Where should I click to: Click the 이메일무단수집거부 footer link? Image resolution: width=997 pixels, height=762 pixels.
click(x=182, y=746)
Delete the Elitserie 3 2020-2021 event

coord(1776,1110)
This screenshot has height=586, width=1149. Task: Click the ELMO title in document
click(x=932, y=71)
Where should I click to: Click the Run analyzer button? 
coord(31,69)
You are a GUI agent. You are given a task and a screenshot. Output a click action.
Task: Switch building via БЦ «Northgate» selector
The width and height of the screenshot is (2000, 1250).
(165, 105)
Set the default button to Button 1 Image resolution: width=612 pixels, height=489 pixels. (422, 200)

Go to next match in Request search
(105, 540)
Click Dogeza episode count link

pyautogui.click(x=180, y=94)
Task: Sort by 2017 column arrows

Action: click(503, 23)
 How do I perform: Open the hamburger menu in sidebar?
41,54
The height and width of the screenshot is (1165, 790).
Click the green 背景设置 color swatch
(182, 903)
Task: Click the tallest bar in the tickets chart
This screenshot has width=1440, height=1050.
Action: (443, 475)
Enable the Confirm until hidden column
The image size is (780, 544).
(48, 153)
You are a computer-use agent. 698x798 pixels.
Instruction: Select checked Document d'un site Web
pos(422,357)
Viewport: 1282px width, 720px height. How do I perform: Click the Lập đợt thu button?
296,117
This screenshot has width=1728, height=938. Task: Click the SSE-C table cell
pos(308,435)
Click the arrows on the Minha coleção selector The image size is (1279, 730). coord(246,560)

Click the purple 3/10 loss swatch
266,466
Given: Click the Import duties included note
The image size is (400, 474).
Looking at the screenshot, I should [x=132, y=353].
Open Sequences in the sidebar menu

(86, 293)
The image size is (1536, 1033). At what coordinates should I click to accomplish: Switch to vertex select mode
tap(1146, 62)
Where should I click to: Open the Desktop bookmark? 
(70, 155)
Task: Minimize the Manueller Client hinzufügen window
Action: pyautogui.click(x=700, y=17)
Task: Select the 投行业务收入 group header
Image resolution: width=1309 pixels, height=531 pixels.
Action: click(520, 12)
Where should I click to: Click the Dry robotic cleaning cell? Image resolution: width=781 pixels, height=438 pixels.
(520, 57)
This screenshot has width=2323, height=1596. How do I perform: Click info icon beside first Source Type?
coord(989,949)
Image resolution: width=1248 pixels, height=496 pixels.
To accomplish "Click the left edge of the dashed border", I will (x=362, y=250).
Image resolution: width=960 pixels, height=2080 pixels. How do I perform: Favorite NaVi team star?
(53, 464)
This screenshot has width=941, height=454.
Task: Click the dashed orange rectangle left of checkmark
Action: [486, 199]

WRITTEN TASK
Rewrite the records from the beginning through the line containing "pyautogui.click(x=180, y=94)", replacing "Run analyzer" with "Launch analyzer" and leaving everything else unchanged.

THE SOLUTION
Where should I click to: Click the 이메일무단수집거부 footer link? Image resolution: width=997 pixels, height=762 pixels.
click(x=182, y=746)
Delete the Elitserie 3 2020-2021 event

coord(1776,1110)
This screenshot has height=586, width=1149. Task: Click the ELMO title in document
click(x=932, y=71)
Where should I click to: Click the Launch analyzer button? 
coord(31,69)
You are a GUI agent. You are given a task and a screenshot. Output a click action.
Task: Switch building via БЦ «Northgate» selector
The width and height of the screenshot is (2000, 1250).
(165, 105)
Set the default button to Button 1 Image resolution: width=612 pixels, height=489 pixels. (422, 200)

Go to next match in Request search
(105, 540)
Click Dogeza episode count link

pyautogui.click(x=180, y=94)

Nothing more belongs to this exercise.